Contracting credit demand and falling volumes keep banking confidence low
A survey released by Ernst & Young today indicates that banking profits continued to fall in the 4th quarter of 2009, fuelled by sustained weak credit demand and low transaction volumes. The survey found that banking confidence fell from a revised 41 index points in the 3rd quarter, to 34 in the last quarter of 2009.This is the 32nd quarterly survey conducted to measure confidence in the banking industry, and the research is conducted by the Bureau for Economic Research in Stellenbosch.
Banking Confidence Levels 2002 - 2009
Comments Emilio Pera, lead Banking & Capital Markets Director at Ernst & Young, ‘ The sustained weak banking confidence is driven by contracting credit demand. Credit demand has been on a long-term declining trend since the beginning of 2008, as the household debt ratio has remained historically high. Credit demand actually declined year-on-year for the first time in September, and this is undoubtedly affecting banks’ revenue growth.’
Although officially South Africa is no longer in recession, there Is scant relief just yet for the banking sector. A lower interest rate environment has yet to result in improved consumer expenditure and debt service affordability, whilst corporate entities have also not yet responded by increasing credit levels. As a result, only one in three banks are satisfied with current business conditions.’
He continues, ‘ In line with the contracting credit demand, there is also slowing business activity, in both the retail and corporate banking markets. We know from retail sales figures, that the consumer is continuing to struggle. The most recent retail figures available indicate that sales continue to contract sharply. Growing unemployment levels have contributed to the falling sales trends, and in tandem with this, there is less credit uptake. In addition, the latest Financial Affordability survey illustrates that the relative portion of un-banked adults grew in 2009, as unemployment levels have risen.’
On the corporate side, a much anticipated rise in transaction activity failed to materialise. All of Treasury, Specialised Finance, Private Equity, Corporate Finance and Project Finance activity contracted sharply in the 4th quarter of 2009. This had a direct impact on the bottom-line of corporate and investment banks, as they faced a sharp contraction in revenue during the quarter.
This is the eighth successive quarter that bank confidence has been below its long term average level. Says Emilio Pera again, ‘Retail banks were the first to feel the impact of a tightening interest rate cycle, and their confidence started slipping in the 2nd half of 2007. Since then, their confidence has continued to decline, and is currently hovering at these weak levels and struggling to recover.’

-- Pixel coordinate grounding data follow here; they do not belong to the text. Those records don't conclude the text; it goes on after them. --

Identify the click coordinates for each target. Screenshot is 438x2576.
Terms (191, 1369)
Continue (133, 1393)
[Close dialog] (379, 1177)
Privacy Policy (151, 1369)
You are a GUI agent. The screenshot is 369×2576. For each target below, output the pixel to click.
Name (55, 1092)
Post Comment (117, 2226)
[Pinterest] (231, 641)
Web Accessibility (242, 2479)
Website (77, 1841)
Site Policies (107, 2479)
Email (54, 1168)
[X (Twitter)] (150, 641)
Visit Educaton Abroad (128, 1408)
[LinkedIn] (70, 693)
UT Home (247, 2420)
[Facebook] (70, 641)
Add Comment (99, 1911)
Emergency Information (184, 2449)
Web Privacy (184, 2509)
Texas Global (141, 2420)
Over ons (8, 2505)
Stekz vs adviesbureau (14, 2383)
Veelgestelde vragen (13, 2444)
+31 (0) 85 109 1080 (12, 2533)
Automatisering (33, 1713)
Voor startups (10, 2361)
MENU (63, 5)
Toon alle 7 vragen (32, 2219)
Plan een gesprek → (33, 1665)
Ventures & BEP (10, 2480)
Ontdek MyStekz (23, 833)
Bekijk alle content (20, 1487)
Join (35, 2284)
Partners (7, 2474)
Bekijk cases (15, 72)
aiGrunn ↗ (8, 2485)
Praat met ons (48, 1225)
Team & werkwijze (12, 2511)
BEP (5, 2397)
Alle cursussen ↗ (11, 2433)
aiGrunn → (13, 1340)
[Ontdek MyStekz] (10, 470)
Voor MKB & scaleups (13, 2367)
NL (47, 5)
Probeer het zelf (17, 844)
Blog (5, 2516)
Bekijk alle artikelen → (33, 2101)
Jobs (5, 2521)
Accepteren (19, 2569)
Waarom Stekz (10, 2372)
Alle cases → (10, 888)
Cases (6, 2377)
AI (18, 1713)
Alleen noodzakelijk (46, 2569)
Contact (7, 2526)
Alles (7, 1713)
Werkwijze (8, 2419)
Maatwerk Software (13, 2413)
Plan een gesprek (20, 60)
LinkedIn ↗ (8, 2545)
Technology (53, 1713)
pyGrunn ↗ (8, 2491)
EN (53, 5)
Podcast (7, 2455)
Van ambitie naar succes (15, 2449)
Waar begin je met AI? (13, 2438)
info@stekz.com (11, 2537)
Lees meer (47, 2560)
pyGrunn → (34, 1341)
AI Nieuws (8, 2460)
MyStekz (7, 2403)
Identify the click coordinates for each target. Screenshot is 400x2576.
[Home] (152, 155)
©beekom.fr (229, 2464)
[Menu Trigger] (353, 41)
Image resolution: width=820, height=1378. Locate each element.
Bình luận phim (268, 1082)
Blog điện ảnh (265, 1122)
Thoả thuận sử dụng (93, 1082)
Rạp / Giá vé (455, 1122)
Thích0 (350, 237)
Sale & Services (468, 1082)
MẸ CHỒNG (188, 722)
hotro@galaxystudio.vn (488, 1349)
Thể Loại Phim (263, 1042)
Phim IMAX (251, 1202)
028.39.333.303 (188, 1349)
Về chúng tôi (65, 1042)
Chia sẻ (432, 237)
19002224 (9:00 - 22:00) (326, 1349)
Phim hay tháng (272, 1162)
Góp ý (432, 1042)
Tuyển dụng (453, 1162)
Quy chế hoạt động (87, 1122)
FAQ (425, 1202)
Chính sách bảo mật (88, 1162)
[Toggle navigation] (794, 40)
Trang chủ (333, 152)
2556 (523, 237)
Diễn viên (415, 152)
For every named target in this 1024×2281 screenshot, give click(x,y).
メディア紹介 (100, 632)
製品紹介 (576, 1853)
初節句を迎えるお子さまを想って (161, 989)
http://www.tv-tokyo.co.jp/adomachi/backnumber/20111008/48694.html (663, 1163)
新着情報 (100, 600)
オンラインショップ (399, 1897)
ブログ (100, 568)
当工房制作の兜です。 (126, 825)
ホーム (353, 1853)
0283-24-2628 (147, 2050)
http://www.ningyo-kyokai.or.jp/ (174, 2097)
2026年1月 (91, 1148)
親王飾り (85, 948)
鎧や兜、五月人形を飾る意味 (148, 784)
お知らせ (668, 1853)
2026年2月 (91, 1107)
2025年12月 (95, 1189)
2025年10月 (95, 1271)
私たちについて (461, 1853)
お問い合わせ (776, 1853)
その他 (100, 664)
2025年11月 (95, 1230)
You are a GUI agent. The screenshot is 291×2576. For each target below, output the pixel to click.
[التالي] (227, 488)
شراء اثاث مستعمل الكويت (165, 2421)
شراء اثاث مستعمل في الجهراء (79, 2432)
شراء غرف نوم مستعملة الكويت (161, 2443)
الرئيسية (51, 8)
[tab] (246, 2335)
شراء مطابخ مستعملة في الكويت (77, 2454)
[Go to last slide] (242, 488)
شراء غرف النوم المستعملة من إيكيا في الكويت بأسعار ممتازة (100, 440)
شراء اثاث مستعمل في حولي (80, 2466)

In the case of investment banks, confidence levels really fell significantly only at the height of the global financial crisis, in the fourth quarter of 2008. Even so, their confidence levels did not fall as drastically as was the case for retail banks despite their profits often contracting even more sharply than those of retail banks through most of 2009. Says Pera, ‘Up to now, corporate banks have yet to be as badly hit by impairments as their retail bank counterparts have been. Although some segments of the corporate sector are undoubtedly under pressure, there are other segments that have traded relatively well through the downturn.’
The survey results also indicate that retail bank’s credit standards, whilst continuing to tighten, are doing so more moderately than has been the case through 2008 and the first three quarters of 2009. This is directly as a result of improved credit impairment trends, with credit losses rising at their most modest pace in two years. Credit losses remained moderate for investment banks too, despite an uptick during the 4th quarter.
Concludes Pera, ‘Essentially, the uptake of credit in the investment banking market is as weak as it is for the retail banks. But retail banks have the additional pressure of large impairment costs, which the investment banks have experienced far more moderately.
But impairment trends appear to be improving rapidly, and that should provide some relief to bottom-line profits for the banking market in the year ahead. However, for the year-end financial reporting period, expectations are that profits growth will be negative rather than positive, and some of the recent trading updates confirm that this is likely to be the case.’